PROBLEM DESCRIPTION » Below is a block of entries; repeat exactly the lines starting at the line that contains "Click the user profile avatar" and ending at the line that contains "You are a computer-use agent. 1112x836", both included.

Stored data entries »
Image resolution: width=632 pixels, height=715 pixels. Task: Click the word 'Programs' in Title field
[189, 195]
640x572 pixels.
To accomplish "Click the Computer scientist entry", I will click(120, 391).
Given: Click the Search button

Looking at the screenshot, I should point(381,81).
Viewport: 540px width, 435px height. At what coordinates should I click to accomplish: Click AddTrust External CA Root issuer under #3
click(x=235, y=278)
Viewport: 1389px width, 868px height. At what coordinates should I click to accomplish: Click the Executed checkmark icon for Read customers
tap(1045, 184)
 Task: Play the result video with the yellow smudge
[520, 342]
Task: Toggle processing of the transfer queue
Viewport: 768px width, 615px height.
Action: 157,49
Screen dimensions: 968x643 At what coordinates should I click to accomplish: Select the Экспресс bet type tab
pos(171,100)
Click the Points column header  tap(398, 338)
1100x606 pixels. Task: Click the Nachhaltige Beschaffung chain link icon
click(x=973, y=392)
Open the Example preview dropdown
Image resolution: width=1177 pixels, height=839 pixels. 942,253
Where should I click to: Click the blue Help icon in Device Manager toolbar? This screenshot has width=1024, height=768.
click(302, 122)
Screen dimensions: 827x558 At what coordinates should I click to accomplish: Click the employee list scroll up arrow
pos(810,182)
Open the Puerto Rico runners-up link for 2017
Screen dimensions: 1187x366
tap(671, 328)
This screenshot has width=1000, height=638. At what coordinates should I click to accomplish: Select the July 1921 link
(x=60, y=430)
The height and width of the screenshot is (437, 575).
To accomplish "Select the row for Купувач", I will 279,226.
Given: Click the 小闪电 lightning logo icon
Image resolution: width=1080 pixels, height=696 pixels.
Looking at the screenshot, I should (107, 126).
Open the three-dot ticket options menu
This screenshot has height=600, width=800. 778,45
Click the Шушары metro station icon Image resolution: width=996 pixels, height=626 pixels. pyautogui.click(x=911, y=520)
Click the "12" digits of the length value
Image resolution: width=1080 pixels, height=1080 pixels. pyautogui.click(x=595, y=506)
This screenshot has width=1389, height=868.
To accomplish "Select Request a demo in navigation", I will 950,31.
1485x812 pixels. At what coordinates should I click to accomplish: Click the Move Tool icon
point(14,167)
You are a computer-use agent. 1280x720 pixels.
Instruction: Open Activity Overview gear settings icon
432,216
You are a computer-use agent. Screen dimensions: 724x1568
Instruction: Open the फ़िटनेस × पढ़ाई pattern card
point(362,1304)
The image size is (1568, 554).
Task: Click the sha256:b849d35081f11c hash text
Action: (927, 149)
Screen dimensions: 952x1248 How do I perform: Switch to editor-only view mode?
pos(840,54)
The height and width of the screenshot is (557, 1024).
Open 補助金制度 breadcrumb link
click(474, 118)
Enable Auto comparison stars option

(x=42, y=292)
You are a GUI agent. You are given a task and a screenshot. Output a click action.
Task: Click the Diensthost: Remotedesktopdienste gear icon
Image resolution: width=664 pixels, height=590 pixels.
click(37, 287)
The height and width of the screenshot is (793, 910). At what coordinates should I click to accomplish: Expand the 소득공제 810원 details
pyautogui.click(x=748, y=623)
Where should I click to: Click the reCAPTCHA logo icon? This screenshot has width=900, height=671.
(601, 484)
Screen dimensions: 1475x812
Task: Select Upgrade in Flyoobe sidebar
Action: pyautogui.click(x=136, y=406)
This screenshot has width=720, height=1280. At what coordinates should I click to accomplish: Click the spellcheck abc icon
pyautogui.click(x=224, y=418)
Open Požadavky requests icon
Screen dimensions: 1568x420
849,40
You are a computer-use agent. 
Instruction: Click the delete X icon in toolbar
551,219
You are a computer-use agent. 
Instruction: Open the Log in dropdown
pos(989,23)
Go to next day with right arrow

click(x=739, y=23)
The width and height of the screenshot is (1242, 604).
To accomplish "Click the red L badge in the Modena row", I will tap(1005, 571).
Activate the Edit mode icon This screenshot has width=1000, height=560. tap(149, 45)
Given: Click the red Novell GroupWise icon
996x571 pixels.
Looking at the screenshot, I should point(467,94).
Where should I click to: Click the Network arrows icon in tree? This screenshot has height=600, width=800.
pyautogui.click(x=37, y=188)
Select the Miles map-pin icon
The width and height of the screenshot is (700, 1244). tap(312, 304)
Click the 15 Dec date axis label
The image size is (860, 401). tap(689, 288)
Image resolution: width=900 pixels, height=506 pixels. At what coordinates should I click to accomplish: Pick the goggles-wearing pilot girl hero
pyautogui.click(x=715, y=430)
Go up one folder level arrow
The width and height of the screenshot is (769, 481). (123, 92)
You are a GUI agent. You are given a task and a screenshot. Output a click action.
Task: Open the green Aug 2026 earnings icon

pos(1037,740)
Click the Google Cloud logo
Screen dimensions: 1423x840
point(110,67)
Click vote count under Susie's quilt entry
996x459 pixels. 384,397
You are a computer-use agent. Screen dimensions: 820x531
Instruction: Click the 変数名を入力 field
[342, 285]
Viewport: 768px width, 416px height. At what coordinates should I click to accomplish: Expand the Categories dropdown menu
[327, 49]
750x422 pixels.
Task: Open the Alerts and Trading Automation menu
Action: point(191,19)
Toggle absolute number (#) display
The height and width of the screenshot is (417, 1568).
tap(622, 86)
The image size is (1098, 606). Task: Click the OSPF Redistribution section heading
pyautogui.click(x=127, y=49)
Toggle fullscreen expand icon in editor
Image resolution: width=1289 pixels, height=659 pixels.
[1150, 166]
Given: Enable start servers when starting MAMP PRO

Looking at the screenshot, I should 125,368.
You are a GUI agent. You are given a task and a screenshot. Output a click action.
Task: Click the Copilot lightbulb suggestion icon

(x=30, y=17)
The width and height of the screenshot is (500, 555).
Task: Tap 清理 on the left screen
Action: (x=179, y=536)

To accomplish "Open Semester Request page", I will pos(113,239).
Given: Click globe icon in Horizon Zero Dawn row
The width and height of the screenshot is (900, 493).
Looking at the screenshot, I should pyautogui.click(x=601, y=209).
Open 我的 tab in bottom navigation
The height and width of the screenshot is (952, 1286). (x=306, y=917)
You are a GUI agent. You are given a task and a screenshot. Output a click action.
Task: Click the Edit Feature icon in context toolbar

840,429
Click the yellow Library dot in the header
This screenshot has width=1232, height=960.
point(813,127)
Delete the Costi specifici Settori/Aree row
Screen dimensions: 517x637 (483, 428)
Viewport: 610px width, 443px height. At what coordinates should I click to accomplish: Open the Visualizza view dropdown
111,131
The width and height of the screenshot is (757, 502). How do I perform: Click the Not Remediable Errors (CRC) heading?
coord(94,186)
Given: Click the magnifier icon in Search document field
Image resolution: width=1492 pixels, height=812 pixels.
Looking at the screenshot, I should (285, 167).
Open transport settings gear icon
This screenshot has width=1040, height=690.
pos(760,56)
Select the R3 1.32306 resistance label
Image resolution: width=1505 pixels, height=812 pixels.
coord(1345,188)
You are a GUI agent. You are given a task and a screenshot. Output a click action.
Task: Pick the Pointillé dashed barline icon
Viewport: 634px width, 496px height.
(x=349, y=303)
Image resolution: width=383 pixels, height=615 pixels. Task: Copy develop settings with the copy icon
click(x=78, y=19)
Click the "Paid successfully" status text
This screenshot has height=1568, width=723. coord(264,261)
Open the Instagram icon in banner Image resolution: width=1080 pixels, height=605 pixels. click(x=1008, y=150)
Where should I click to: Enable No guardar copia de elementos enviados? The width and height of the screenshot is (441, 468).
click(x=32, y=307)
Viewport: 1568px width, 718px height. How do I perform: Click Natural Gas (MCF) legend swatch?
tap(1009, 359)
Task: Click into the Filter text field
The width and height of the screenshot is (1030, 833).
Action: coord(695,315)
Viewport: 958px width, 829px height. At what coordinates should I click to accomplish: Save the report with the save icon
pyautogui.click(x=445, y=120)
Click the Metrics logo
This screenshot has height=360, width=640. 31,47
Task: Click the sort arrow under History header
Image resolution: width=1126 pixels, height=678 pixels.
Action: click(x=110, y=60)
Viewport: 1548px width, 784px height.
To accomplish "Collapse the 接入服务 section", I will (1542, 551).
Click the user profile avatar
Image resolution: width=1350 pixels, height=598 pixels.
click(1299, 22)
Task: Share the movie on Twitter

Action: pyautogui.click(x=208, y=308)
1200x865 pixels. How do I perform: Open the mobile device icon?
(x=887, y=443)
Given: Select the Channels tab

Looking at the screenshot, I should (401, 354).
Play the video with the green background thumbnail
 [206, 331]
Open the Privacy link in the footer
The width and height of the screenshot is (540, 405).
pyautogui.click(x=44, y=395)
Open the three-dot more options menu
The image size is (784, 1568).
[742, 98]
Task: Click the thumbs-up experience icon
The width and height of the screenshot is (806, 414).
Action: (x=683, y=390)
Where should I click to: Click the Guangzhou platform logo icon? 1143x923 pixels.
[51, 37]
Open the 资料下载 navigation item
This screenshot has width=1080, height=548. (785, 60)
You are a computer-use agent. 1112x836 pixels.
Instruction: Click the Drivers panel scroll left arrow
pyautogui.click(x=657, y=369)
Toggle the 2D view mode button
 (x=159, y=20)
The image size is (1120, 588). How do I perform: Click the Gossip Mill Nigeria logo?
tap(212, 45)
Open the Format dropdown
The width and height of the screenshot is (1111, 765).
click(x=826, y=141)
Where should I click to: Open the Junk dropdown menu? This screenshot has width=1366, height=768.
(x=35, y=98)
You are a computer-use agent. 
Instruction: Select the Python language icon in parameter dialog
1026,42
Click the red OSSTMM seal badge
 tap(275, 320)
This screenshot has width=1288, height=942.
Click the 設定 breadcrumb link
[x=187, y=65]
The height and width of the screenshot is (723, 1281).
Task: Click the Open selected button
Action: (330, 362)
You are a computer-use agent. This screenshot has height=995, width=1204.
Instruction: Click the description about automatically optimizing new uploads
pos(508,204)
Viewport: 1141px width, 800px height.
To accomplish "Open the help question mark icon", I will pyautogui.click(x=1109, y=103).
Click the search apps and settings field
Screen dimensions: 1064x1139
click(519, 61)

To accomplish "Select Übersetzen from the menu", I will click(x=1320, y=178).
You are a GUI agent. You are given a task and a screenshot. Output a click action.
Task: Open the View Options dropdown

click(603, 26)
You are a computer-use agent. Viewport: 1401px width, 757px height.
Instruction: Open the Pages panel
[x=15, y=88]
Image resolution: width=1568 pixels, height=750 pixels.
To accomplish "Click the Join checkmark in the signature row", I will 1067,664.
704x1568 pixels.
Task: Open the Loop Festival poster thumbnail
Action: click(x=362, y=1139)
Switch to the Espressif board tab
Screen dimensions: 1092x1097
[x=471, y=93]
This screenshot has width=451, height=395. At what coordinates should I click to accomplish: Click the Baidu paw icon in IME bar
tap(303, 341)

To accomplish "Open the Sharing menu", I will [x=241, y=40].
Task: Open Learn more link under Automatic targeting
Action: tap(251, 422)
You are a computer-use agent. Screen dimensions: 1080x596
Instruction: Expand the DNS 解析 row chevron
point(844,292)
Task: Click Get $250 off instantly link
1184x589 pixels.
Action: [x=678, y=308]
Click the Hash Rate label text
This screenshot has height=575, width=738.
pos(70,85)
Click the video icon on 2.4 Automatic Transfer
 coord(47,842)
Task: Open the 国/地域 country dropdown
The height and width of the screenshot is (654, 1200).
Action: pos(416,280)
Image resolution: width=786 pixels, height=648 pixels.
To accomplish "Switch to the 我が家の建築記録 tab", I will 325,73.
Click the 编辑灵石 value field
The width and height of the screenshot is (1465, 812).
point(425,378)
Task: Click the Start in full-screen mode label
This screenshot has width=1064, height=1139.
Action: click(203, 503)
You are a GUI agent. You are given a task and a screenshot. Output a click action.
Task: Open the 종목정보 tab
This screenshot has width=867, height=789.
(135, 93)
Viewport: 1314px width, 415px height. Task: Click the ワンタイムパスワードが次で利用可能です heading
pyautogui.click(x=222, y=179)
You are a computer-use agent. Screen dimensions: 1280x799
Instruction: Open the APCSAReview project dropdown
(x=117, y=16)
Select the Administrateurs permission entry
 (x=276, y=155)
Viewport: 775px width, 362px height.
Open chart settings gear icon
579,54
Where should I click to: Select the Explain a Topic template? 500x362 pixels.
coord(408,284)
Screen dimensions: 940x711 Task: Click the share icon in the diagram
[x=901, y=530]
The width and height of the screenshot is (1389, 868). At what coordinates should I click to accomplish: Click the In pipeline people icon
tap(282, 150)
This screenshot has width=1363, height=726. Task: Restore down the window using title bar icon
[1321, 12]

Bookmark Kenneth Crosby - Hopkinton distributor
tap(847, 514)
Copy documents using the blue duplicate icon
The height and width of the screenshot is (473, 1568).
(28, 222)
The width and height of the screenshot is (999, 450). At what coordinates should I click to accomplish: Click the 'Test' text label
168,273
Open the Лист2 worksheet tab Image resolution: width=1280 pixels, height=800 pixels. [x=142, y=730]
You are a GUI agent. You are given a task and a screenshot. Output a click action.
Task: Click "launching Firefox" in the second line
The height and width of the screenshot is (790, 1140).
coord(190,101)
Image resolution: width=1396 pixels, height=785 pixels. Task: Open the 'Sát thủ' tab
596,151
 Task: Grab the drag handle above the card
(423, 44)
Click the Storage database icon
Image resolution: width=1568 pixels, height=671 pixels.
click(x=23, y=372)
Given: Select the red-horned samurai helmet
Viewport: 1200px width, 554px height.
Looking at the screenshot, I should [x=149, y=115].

EXERCISE SOLUTION »
Click the user profile avatar
Image resolution: width=1350 pixels, height=598 pixels.
click(1299, 22)
Task: Share the movie on Twitter

Action: pyautogui.click(x=208, y=308)
1200x865 pixels. How do I perform: Open the mobile device icon?
(x=887, y=443)
Given: Select the Channels tab

Looking at the screenshot, I should (401, 354).
Play the video with the green background thumbnail
 [206, 331]
Open the Privacy link in the footer
The width and height of the screenshot is (540, 405).
pyautogui.click(x=44, y=395)
Open the three-dot more options menu
The image size is (784, 1568).
[742, 98]
Task: Click the thumbs-up experience icon
The width and height of the screenshot is (806, 414).
Action: (x=683, y=390)
Where should I click to: Click the Guangzhou platform logo icon? 1143x923 pixels.
[51, 37]
Open the 资料下载 navigation item
This screenshot has width=1080, height=548. (785, 60)
You are a computer-use agent. 1112x836 pixels.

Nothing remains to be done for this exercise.